A Different Kind of African VC

William Treseder
NeuBridges
Published in
2 min readDec 20, 2016

Venture Capital has to change. The dominant model (best exemplified by Silicon Valley) ensured its own extinction by drastically driving down the cost of creating and scaling new businesses. Here are the three main things that are required: time; money; and people.

The Time to Build a Business

The methodology is there. Lean Startup — or some modified version of Lean — is unquestionably the best (or the least worst) way to find a repeatable and scalable business model.

The Money to Build a Product

Software is cheap or free. Rapid prototyping of hardware is cheap and much faster than it used to be. And when you scale up hardware, the supply chain to build a product is way easier to negotiate than it used to be.

The Ability to Recruit a Team

There are amazing communities of entrepreneurs and aspiring startup employees spread across the globe. A passionate and gifted founder will be able to find who he or she needs.

So what?

In Silicon Valley, the main cost of starting a business is labor. People. Why? Because a bunch of folks are pouring into the Valley each year, each with enough money to drive up the cost of living.

I decided to raise a fund to target the next generation of urban entrepreneurs in frontier markets beginning in Lagos, Nigeria. I assumed that I would need capital to invest in the companies, which would secure me equity in them.

It turns out that is not a good assumption. The cost of labor is low in Nigeria. That means the cost of getting to a repeatable and scalable business model is also low. There is no reason to invest a substantial amount of money in a Nigerian company. None.
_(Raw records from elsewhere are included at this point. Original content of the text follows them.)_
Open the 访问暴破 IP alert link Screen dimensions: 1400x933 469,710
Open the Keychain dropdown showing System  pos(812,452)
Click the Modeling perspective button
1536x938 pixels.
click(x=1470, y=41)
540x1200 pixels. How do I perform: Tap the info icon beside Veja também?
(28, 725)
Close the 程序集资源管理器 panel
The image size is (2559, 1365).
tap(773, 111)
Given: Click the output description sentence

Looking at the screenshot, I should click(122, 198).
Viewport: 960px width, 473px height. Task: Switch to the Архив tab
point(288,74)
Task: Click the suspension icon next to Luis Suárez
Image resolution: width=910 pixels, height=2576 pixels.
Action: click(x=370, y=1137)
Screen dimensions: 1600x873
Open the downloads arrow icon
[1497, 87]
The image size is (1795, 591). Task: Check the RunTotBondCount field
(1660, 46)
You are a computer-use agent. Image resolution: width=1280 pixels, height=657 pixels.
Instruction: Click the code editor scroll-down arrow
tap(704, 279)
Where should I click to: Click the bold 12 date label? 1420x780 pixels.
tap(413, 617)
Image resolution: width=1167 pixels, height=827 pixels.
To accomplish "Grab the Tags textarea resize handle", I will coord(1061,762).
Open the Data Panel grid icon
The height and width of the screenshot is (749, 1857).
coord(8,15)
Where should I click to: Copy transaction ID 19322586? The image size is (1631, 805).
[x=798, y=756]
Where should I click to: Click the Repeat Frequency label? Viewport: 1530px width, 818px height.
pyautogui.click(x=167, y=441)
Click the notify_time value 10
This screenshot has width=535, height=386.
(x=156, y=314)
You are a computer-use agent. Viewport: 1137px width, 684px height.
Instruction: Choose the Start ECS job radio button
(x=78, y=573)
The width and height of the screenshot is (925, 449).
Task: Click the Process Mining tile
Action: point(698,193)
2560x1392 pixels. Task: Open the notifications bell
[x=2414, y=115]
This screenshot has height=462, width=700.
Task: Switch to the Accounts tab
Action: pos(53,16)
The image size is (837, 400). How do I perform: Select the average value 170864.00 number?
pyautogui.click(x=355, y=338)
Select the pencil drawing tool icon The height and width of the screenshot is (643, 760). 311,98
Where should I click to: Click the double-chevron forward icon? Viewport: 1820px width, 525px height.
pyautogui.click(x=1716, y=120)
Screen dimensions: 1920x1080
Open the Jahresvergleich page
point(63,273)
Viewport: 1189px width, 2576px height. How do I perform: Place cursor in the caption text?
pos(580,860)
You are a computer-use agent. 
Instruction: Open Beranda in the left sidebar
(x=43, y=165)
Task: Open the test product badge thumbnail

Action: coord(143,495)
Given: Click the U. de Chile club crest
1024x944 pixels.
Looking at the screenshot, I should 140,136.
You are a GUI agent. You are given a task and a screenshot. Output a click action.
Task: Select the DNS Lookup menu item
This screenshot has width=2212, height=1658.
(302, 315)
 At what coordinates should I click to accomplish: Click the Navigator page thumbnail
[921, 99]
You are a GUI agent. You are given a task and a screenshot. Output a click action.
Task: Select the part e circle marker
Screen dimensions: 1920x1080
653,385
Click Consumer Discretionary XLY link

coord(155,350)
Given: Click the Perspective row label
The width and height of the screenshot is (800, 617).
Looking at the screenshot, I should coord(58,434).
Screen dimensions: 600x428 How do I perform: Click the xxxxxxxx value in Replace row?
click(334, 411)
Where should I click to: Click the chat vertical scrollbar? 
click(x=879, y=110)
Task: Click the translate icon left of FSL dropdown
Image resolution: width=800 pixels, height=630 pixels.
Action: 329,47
How else can I secure equity? By offering an evolved version of the Entrepreneur in Residence position.

Give an entrepreneur the stability of a good (75th percentile) salary for a year. Give them legal support. Give them an accountant. Help them network to find the right founding team. Introduce them to potential customers. Advise them through the process. And take a small (probably 10%) stake in the company when it spins out after a year.

So…now I have to ask myself: Do I actually want to go through all the hassle of raising a fund? Or should I just focus on the seed stage, where I can already invest in multiple companies every year, funded purely from the profits of my other businesses.